The current study showed that there was no association between knowledge scores and test results. There was no significant variation in knowledge scores between people whose parameters were controlled and not controlled. If practice questions would have been asked instead of knowledge questions, there could have been a difference between groups. The achievement of indicators for quality of care in the current study namely HbA1c testing, LDL cholesterol, eye check-up and BP check-up can be considered to be better than other Indian Studies. But since the DEDICOM [10] and CODI [15] studies are population based studies, better results may be expected in the present study as care may be better in tertiary hospital samples. It is evident that the process and outcome indicators show better results when compared to other studies but still we have a long way to go in filling the gaps between provision and utilization of health care facilities.

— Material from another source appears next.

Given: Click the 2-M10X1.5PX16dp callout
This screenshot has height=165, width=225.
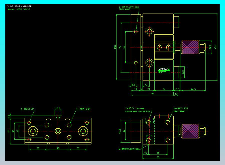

Diabetes mellitus poses a major health challenge both epidemiologically and economically in India. Today’s challenges do not arise from a lack of efficacious diabetes treatments. Rather, these challenges lie with effectively implementing them across the population. Numerous barriers to implementation are located at several levels including the societal, health care system, provider, and patient levels [20]. A quality indicator is a measurable element of practice performance for which there is evidence or consensus that it can be used to assess the quality, and hence change the quality of care provided [14]. A well planned audit conducted regularly can bring about beneficial change for patient and clinician.
Conclusion
There is a need to formulate the local standards of care and clinical practice guidelines for the management of diabetes that are easily affordable and available to the health care providers and applicable to our country at the national level. Continuing audit of patients with diabetes is a feasible and a very useful method of promoting and helping to achieve the management goals of a good quality care.